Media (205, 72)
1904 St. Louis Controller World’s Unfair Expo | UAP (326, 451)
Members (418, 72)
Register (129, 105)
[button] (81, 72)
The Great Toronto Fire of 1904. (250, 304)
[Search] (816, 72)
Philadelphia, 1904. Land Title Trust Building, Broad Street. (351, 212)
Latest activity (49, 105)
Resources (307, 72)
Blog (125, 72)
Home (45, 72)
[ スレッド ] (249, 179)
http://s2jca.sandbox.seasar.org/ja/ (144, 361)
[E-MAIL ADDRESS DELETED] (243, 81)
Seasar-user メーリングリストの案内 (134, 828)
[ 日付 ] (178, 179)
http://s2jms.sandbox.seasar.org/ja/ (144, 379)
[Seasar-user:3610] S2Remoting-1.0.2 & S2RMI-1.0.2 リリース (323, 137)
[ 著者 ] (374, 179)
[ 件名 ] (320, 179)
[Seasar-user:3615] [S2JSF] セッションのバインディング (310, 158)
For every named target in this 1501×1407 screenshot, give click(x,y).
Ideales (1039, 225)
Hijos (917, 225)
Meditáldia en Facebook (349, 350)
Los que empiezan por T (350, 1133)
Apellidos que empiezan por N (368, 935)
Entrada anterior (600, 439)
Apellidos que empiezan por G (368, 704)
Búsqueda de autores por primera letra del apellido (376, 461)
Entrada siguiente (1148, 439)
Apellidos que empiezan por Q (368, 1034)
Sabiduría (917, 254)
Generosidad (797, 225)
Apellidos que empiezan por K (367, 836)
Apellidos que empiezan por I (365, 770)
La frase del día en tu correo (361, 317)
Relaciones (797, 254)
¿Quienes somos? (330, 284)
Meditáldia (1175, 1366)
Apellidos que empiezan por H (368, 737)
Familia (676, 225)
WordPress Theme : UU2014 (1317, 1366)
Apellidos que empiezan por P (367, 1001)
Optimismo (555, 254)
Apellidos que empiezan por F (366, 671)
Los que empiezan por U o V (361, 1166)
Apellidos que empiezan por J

◆ Written task:
Copy every row above verbatim, one line per row and in the same order.

◆ Response to this task:
Media (205, 72)
1904 St. Louis Controller World’s Unfair Expo | UAP (326, 451)
Members (418, 72)
Register (129, 105)
[button] (81, 72)
The Great Toronto Fire of 1904. (250, 304)
[Search] (816, 72)
Philadelphia, 1904. Land Title Trust Building, Broad Street. (351, 212)
Latest activity (49, 105)
Resources (307, 72)
Blog (125, 72)
Home (45, 72)
[ スレッド ] (249, 179)
http://s2jca.sandbox.seasar.org/ja/ (144, 361)
[E-MAIL ADDRESS DELETED] (243, 81)
Seasar-user メーリングリストの案内 (134, 828)
[ 日付 ] (178, 179)
http://s2jms.sandbox.seasar.org/ja/ (144, 379)
[Seasar-user:3610] S2Remoting-1.0.2 & S2RMI-1.0.2 リリース (323, 137)
[ 著者 ] (374, 179)
[ 件名 ] (320, 179)
[Seasar-user:3615] [S2JSF] セッションのバインディング (310, 158)
For every named target in this 1501×1407 screenshot, give click(x,y).
Ideales (1039, 225)
Hijos (917, 225)
Meditáldia en Facebook (349, 350)
Los que empiezan por T (350, 1133)
Apellidos que empiezan por N (368, 935)
Entrada anterior (600, 439)
Apellidos que empiezan por G (368, 704)
Búsqueda de autores por primera letra del apellido (376, 461)
Entrada siguiente (1148, 439)
Apellidos que empiezan por Q (368, 1034)
Sabiduría (917, 254)
Generosidad (797, 225)
Apellidos que empiezan por K (367, 836)
Apellidos que empiezan por I (365, 770)
La frase del día en tu correo (361, 317)
Relaciones (797, 254)
¿Quienes somos? (330, 284)
Meditáldia (1175, 1366)
Apellidos que empiezan por H (368, 737)
Familia (676, 225)
WordPress Theme : UU2014 (1317, 1366)
Apellidos que empiezan por P (367, 1001)
Optimismo (555, 254)
Apellidos que empiezan por F (366, 671)
Los que empiezan por U o V (361, 1166)
Apellidos que empiezan por J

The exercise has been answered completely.